═══ Source material

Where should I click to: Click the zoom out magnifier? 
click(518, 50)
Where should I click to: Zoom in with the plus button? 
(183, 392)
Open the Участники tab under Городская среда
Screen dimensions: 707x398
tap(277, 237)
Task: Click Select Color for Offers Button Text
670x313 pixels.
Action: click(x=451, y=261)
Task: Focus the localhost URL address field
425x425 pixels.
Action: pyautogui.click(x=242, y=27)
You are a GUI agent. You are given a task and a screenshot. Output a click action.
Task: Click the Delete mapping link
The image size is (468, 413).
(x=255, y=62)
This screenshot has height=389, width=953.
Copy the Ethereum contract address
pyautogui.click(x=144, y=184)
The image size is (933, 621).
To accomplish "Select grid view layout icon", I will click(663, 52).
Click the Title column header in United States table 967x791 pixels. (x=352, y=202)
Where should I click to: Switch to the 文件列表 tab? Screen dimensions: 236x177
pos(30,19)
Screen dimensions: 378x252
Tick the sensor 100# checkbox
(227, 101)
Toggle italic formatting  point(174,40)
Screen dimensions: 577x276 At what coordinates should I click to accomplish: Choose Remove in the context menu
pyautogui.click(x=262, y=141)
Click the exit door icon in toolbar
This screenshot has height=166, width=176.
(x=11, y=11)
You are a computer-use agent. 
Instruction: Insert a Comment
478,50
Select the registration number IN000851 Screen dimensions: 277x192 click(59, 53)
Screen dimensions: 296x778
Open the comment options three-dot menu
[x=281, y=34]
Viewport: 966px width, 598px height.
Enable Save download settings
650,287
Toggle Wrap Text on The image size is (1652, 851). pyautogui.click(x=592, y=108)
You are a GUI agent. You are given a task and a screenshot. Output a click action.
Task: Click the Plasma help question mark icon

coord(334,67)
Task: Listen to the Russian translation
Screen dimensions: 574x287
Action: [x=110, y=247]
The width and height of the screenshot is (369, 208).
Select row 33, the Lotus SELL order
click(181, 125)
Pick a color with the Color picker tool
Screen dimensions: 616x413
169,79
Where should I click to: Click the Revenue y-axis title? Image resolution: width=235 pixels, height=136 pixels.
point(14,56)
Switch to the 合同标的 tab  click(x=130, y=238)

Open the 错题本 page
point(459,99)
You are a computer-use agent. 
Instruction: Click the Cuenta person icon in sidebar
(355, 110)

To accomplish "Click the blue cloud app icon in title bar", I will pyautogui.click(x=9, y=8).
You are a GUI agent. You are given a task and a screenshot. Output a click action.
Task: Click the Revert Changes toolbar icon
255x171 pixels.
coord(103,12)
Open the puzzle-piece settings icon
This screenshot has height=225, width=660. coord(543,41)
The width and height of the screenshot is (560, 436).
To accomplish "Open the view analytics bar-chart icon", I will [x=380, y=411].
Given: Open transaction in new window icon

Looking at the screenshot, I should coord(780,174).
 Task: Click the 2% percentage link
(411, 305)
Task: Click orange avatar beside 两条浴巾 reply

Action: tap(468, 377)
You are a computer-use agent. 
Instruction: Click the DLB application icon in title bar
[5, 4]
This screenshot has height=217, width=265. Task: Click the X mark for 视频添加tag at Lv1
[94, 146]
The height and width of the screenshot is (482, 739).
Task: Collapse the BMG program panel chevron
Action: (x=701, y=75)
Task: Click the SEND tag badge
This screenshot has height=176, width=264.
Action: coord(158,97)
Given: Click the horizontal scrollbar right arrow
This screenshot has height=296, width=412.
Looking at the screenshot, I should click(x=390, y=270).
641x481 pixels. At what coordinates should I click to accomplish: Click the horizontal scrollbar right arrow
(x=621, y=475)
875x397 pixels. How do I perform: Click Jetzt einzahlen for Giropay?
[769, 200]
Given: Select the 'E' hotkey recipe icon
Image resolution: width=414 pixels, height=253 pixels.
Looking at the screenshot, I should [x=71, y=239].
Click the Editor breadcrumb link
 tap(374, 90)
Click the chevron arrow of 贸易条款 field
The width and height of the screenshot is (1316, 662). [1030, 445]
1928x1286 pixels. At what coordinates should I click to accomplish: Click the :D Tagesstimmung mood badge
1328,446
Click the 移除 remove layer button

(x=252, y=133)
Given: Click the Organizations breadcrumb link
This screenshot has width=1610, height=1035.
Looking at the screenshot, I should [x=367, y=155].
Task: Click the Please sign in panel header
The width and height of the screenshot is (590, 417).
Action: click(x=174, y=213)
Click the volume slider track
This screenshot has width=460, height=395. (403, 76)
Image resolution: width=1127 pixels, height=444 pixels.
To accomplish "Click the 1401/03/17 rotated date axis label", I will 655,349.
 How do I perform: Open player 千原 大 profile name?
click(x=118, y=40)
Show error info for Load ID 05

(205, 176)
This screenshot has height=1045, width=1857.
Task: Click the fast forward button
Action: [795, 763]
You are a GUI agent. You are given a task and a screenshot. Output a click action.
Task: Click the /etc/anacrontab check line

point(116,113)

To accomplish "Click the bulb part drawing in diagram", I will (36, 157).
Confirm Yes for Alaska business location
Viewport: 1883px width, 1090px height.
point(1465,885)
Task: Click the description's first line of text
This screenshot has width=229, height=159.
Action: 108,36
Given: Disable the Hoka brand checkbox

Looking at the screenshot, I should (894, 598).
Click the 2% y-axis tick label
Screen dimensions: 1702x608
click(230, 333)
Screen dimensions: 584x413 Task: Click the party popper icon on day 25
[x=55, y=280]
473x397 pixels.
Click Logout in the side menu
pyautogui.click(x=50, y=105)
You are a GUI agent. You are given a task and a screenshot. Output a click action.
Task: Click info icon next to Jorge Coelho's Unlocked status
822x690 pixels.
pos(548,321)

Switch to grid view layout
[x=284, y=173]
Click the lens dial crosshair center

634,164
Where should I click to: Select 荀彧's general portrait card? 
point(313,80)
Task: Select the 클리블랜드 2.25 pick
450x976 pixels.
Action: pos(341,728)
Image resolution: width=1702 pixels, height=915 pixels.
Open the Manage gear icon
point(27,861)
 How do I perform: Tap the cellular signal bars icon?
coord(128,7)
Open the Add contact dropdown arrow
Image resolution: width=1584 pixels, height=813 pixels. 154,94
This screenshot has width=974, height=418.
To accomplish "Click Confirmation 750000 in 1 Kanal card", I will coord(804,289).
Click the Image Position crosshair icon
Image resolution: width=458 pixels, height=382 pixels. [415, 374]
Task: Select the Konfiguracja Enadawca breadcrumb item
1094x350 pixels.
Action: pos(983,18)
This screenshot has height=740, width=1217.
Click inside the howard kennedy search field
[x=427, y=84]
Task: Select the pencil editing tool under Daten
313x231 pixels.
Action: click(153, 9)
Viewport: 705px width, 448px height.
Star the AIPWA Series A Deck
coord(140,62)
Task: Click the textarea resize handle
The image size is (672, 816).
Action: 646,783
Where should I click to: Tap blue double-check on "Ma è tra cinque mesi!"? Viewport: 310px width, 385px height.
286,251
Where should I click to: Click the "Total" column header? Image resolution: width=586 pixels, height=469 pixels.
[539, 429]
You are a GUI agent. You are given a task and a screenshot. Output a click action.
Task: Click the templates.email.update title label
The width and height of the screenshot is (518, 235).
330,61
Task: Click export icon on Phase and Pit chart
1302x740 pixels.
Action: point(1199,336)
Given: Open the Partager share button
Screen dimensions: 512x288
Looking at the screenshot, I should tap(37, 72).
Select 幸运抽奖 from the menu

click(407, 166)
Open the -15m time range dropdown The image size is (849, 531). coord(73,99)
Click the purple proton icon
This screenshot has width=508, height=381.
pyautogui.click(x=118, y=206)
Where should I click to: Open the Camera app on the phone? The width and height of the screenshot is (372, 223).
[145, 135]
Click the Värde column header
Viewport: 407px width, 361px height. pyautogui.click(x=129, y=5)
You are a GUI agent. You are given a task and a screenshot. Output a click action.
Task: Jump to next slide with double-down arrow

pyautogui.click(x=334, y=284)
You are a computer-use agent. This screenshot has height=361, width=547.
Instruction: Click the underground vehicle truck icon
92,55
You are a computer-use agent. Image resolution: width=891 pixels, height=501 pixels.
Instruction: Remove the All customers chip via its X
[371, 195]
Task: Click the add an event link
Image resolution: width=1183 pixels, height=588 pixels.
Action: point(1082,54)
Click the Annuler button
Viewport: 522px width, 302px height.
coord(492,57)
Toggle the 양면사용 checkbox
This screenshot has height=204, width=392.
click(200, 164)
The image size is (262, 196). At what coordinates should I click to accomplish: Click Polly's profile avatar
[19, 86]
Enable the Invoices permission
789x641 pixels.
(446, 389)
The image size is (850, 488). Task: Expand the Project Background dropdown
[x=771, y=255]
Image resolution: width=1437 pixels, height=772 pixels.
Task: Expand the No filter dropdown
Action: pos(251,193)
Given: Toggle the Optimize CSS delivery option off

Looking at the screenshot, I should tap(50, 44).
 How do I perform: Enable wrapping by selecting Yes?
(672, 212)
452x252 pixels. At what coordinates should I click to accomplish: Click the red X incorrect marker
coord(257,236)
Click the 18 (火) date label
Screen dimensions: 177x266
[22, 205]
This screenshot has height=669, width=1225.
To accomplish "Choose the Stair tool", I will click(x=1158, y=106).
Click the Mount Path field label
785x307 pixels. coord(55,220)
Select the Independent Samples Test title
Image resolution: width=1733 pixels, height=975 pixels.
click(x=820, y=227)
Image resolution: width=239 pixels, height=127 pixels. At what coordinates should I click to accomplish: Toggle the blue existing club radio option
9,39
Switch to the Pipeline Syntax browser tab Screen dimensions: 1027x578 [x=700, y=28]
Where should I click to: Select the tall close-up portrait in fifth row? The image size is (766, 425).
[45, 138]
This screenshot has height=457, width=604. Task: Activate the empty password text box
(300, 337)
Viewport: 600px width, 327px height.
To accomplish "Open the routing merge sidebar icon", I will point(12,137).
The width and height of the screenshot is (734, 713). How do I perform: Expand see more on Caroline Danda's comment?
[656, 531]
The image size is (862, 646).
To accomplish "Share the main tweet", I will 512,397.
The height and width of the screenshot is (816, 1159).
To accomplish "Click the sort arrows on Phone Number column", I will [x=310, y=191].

══════

▸ Challenge:
Restate the items in the stretch from the line containing "Switch to grid view layout" through the line containing "Image resolution: width=458", substituting "cog" for "gear" and keeping everything else the same.

▸ Solution:
Switch to grid view layout
[x=284, y=173]
Click the lens dial crosshair center

634,164
Where should I click to: Select 荀彧's general portrait card? 
point(313,80)
Task: Select the 클리블랜드 2.25 pick
450x976 pixels.
Action: pos(341,728)
Image resolution: width=1702 pixels, height=915 pixels.
Open the Manage cog icon
point(27,861)
 How do I perform: Tap the cellular signal bars icon?
coord(128,7)
Open the Add contact dropdown arrow
Image resolution: width=1584 pixels, height=813 pixels. 154,94
This screenshot has width=974, height=418.
To accomplish "Click Confirmation 750000 in 1 Kanal card", I will coord(804,289).
Click the Image Position crosshair icon
Image resolution: width=458 pixels, height=382 pixels. [415, 374]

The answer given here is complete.